[BEGIN Dataset records]
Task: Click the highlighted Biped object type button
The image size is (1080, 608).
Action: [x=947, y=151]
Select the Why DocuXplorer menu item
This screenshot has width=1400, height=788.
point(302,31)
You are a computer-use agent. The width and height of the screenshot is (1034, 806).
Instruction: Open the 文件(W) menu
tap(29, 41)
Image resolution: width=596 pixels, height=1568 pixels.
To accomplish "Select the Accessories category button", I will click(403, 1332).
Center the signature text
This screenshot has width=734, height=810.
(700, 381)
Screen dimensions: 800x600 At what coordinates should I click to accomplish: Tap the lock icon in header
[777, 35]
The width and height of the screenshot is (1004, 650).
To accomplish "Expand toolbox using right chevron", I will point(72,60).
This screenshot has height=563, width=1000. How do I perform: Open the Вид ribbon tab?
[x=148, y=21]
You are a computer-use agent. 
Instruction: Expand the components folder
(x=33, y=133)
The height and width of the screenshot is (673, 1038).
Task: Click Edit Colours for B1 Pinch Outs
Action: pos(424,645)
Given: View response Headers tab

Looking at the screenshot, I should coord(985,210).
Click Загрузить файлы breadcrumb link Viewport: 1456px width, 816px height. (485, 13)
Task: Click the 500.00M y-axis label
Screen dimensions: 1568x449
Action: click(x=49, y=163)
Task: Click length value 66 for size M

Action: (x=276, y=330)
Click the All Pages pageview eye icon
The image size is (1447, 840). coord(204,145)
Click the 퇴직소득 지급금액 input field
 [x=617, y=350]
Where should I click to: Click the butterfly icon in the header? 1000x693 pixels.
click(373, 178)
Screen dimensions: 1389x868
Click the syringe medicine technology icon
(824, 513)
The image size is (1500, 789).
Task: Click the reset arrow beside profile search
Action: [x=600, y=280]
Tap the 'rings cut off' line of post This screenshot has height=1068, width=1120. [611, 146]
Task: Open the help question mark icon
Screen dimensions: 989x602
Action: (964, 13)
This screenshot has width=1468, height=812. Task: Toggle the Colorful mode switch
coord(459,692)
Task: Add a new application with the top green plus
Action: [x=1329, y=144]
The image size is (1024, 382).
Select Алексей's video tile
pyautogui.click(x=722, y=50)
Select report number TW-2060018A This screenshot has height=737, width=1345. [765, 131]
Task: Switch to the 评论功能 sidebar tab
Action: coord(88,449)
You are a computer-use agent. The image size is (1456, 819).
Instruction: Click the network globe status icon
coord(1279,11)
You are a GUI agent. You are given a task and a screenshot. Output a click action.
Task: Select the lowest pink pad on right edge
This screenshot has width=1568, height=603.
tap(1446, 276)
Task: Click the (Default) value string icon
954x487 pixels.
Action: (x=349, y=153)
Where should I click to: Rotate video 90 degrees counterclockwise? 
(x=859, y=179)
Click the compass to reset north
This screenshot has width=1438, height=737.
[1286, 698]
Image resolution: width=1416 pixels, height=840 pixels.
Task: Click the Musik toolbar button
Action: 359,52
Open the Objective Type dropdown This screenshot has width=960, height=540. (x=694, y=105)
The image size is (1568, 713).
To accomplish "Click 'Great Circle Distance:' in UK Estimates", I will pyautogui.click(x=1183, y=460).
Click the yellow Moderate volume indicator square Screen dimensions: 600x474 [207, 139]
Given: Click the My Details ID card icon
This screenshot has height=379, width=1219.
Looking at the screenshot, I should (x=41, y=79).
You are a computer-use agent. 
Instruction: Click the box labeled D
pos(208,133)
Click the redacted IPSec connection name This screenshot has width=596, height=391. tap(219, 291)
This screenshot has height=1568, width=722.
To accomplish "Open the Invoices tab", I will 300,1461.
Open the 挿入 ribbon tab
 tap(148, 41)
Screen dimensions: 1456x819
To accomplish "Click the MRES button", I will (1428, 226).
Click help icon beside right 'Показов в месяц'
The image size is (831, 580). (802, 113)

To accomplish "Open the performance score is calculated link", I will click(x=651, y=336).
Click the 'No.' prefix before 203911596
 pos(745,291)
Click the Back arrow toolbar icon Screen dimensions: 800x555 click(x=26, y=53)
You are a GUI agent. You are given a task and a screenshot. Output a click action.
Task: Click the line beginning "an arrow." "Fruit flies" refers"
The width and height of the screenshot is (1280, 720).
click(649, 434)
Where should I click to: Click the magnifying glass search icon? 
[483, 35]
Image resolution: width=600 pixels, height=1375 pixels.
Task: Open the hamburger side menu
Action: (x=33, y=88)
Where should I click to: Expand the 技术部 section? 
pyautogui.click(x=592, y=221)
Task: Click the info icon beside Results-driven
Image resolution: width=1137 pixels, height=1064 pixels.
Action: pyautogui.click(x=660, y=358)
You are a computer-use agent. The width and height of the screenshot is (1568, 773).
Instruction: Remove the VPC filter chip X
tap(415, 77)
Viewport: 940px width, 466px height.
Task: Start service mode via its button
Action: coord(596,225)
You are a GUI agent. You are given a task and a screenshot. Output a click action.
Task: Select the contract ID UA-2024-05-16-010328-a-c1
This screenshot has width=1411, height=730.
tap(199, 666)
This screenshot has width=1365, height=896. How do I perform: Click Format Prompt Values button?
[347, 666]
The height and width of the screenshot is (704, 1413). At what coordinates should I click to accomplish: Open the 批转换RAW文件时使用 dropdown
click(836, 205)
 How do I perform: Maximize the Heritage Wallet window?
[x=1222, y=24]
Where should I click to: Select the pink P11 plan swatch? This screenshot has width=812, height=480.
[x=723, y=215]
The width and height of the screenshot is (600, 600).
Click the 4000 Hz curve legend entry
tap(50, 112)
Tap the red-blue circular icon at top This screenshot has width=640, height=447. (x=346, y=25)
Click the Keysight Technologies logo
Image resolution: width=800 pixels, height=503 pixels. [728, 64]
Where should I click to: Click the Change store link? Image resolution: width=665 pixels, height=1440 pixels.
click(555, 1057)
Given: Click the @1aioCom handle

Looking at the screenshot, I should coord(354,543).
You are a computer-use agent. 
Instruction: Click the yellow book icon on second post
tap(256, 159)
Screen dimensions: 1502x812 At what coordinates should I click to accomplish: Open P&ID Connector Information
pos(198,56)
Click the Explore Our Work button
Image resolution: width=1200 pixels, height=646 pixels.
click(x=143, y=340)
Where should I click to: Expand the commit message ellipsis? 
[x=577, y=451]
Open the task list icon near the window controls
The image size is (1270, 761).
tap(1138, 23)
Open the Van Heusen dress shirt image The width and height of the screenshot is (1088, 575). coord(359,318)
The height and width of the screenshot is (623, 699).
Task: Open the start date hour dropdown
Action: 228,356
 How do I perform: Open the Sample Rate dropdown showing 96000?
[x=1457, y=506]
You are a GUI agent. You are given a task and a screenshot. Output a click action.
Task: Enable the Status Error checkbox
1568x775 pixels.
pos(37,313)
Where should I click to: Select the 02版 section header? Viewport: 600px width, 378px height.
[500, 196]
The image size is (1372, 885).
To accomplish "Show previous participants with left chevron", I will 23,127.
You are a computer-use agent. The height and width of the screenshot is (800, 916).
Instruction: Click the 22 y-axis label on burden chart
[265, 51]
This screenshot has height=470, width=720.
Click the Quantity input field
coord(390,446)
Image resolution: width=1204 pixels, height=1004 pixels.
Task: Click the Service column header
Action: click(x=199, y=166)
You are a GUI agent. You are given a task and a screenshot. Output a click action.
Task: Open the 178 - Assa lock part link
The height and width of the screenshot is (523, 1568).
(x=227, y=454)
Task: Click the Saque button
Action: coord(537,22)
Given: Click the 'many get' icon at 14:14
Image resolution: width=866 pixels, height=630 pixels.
[END Dataset records]
• [Aim] Rewrite every line of the entries above as a JSON list of strings, with one string per line and no blank lines.

• [Finished task]
[
  "Task: Click the highlighted Biped object type button",
  "The image size is (1080, 608).",
  "Action: [x=947, y=151]",
  "Select the Why DocuXplorer menu item",
  "This screenshot has width=1400, height=788.",
  "point(302,31)",
  "You are a computer-use agent. The width and height of the screenshot is (1034, 806).",
  "Instruction: Open the 文件(W) menu",
  "tap(29, 41)",
  "Image resolution: width=596 pixels, height=1568 pixels.",
  "To accomplish \"Select the Accessories category button\", I will click(403, 1332).",
  "Center the signature text",
  "This screenshot has width=734, height=810.",
  "(700, 381)",
  "Screen dimensions: 800x600 At what coordinates should I click to accomplish: Tap the lock icon in header",
  "[777, 35]",
  "The width and height of the screenshot is (1004, 650).",
  "To accomplish \"Expand toolbox using right chevron\", I will point(72,60).",
  "This screenshot has height=563, width=1000. How do I perform: Open the Вид ribbon tab?",
  "[x=148, y=21]",
  "You are a computer-use agent. ",
  "Instruction: Expand the components folder",
  "(x=33, y=133)",
  "The height and width of the screenshot is (673, 1038).",
  "Task: Click Edit Colours for B1 Pinch Outs",
  "Action: pos(424,645)",
  "Given: View response Headers tab",
  "Looking at the screenshot, I should coord(985,210).",
  "Click Загрузить файлы breadcrumb link Viewport: 1456px width, 816px height. (485, 13)",
  "Task: Click the 500.00M y-axis label",
  "Screen dimensions: 1568x449",
  "Action: click(x=49, y=163)",
  "Task: Click length value 66 for size M",
  "Action: (x=276, y=330)",
  "Click the All Pages pageview eye icon",
  "The image size is (1447, 840). coord(204,145)",
  "Click the 퇴직소득 지급금액 input field",
  " [x=617, y=350]",
  "Where should I click to: Click the butterfly icon in the header? 1000x693 pixels.",
  "click(373, 178)",
  "Screen dimensions: 1389x868",
  "Click the syringe medicine technology icon",
  "(824, 513)",
  "The image size is (1500, 789).",
  "Task: Click the reset arrow beside profile search",
  "Action: [x=600, y=280]",
  "Tap the 'rings cut off' line of post This screenshot has height=1068, width=1120. [611, 146]",
  "Task: Open the help question mark icon",
  "Screen dimensions: 989x602",
  "Action: (964, 13)",
  "This screenshot has width=1468, height=812. Task: Toggle the Colorful mode switch",
  "coord(459,692)",
  "Task: Add a new application with the top green plus",
  "Action: [x=1329, y=144]",
  "The image size is (1024, 382).",
  "Select Алексей's video tile",
  "pyautogui.click(x=722, y=50)",
  "Select report number TW-2060018A This screenshot has height=737, width=1345. [765, 131]",
  "Task: Switch to the 评论功能 sidebar tab",
  "Action: coord(88,449)",
  "You are a computer-use agent. The image size is (1456, 819).",
  "Instruction: Click the network globe status icon",
  "coord(1279,11)",
  "You are a GUI agent. You are given a task and a screenshot. Output a click action.",
  "Task: Select the lowest pink pad on right edge",
  "This screenshot has width=1568, height=603.",
  "tap(1446, 276)",
  "Task: Click the (Default) value string icon",
  "954x487 pixels.",
  "Action: (x=349, y=153)",
  "Where should I click to: Rotate video 90 degrees counterclockwise? ",
  "(x=859, y=179)",
  "Click the compass to reset north",
  "This screenshot has width=1438, height=737.",
  "[1286, 698]",
  "Image resolution: width=1416 pixels, height=840 pixels.",
  "Task: Click the Musik toolbar button",
  "Action: 359,52",
  "Open the Objective Type dropdown This screenshot has width=960, height=540. (x=694, y=105)",
  "The image size is (1568, 713).",
  "To accomplish \"Click 'Great Circle Distance:' in UK Estimates\", I will pyautogui.click(x=1183, y=460).",
  "Click the yellow Moderate volume indicator square Screen dimensions: 600x474 [207, 139]",
  "Given: Click the My Details ID card icon",
  "This screenshot has height=379, width=1219.",
  "Looking at the screenshot, I should (x=41, y=79).",
  "You are a computer-use agent. ",
  "Instruction: Click the box labeled D",
  "pos(208,133)",
  "Click the redacted IPSec connection name This screenshot has width=596, height=391. tap(219, 291)",
  "This screenshot has height=1568, width=722.",
  "To accomplish \"Open the Invoices tab\", I will 300,1461.",
  "Open the 挿入 ribbon tab",
  " tap(148, 41)",
  "Screen dimensions: 1456x819",
  "To accomplish \"Click the MRES button\", I will (1428, 226).",
  "Click help icon beside right 'Показов в месяц'",
  "The image size is (831, 580). (802, 113)",
  "To accomplish \"Open the performance score is calculated link\", I will click(x=651, y=336).",
  "Click the 'No.' prefix before 203911596",
  " pos(745,291)",
  "Click the Back arrow toolbar icon Screen dimensions: 800x555 click(x=26, y=53)",
  "You are a GUI agent. You are given a task and a screenshot. Output a click action.",
  "Task: Click the line beginning \"an arrow.\" \"Fruit flies\" refers\"",
  "The width and height of the screenshot is (1280, 720).",
  "click(649, 434)",
  "Where should I click to: Click the magnifying glass search icon? ",
  "[483, 35]",
  "Image resolution: width=600 pixels, height=1375 pixels.",
  "Task: Open the hamburger side menu",
  "Action: (x=33, y=88)",
  "Where should I click to: Expand the 技术部 section? ",
  "pyautogui.click(x=592, y=221)",
  "Task: Click the info icon beside Results-driven",
  "Image resolution: width=1137 pixels, height=1064 pixels.",
  "Action: pyautogui.click(x=660, y=358)",
  "You are a computer-use agent. The width and height of the screenshot is (1568, 773).",
  "Instruction: Remove the VPC filter chip X",
  "tap(415, 77)",
  "Viewport: 940px width, 466px height.",
  "Task: Start service mode via its button",
  "Action: coord(596,225)",
  "You are a GUI agent. You are given a task and a screenshot. Output a click action.",
  "Task: Select the contract ID UA-2024-05-16-010328-a-c1",
  "This screenshot has width=1411, height=730.",
  "tap(199, 666)",
  "This screenshot has width=1365, height=896. How do I perform: Click Format Prompt Values button?",
  "[347, 666]",
  "The height and width of the screenshot is (704, 1413). At what coordinates should I click to accomplish: Open the 批转换RAW文件时使用 dropdown",
  "click(836, 205)",
  " How do I perform: Maximize the Heritage Wallet window?",
  "[x=1222, y=24]",
  "Where should I click to: Select the pink P11 plan swatch? This screenshot has width=812, height=480.",
  "[x=723, y=215]",
  "The width and height of the screenshot is (600, 600).",
  "Click the 4000 Hz curve legend entry",
  "tap(50, 112)",
  "Tap the red-blue circular icon at top This screenshot has width=640, height=447. (x=346, y=25)",
  "Click the Keysight Technologies logo",
  "Image resolution: width=800 pixels, height=503 pixels. [728, 64]",
  "Where should I click to: Click the Change store link? Image resolution: width=665 pixels, height=1440 pixels.",
  "click(555, 1057)",
  "Given: Click the @1aioCom handle",
  "Looking at the screenshot, I should coord(354,543).",
  "You are a computer-use agent. ",
  "Instruction: Click the yellow book icon on second post",
  "tap(256, 159)",
  "Screen dimensions: 1502x812 At what coordinates should I click to accomplish: Open P&ID Connector Information",
  "pos(198,56)",
  "Click the Explore Our Work button",
  "Image resolution: width=1200 pixels, height=646 pixels.",
  "click(x=143, y=340)",
  "Where should I click to: Expand the commit message ellipsis? ",
  "[x=577, y=451]",
  "Open the task list icon near the window controls",
  "The image size is (1270, 761).",
  "tap(1138, 23)",
  "Open the Van Heusen dress shirt image The width and height of the screenshot is (1088, 575). coord(359,318)",
  "The height and width of the screenshot is (623, 699).",
  "Task: Open the start date hour dropdown",
  "Action: 228,356",
  " How do I perform: Open the Sample Rate dropdown showing 96000?",
  "[x=1457, y=506]",
  "You are a GUI agent. You are given a task and a screenshot. Output a click action.",
  "Task: Enable the Status Error checkbox",
  "1568x775 pixels.",
  "pos(37,313)",
  "Where should I click to: Select the 02版 section header? Viewport: 600px width, 378px height.",
  "[500, 196]",
  "The image size is (1372, 885).",
  "To accomplish \"Show previous participants with left chevron\", I will 23,127.",
  "You are a computer-use agent. The height and width of the screenshot is (800, 916).",
  "Instruction: Click the 22 y-axis label on burden chart",
  "[265, 51]",
  "This screenshot has height=470, width=720.",
  "Click the Quantity input field",
  "coord(390,446)",
  "Image resolution: width=1204 pixels, height=1004 pixels.",
  "Task: Click the Service column header",
  "Action: click(x=199, y=166)",
  "You are a GUI agent. You are given a task and a screenshot. Output a click action.",
  "Task: Open the 178 - Assa lock part link",
  "The height and width of the screenshot is (523, 1568).",
  "(x=227, y=454)",
  "Task: Click the Saque button",
  "Action: coord(537,22)",
  "Given: Click the 'many get' icon at 14:14",
  "Image resolution: width=866 pixels, height=630 pixels."
]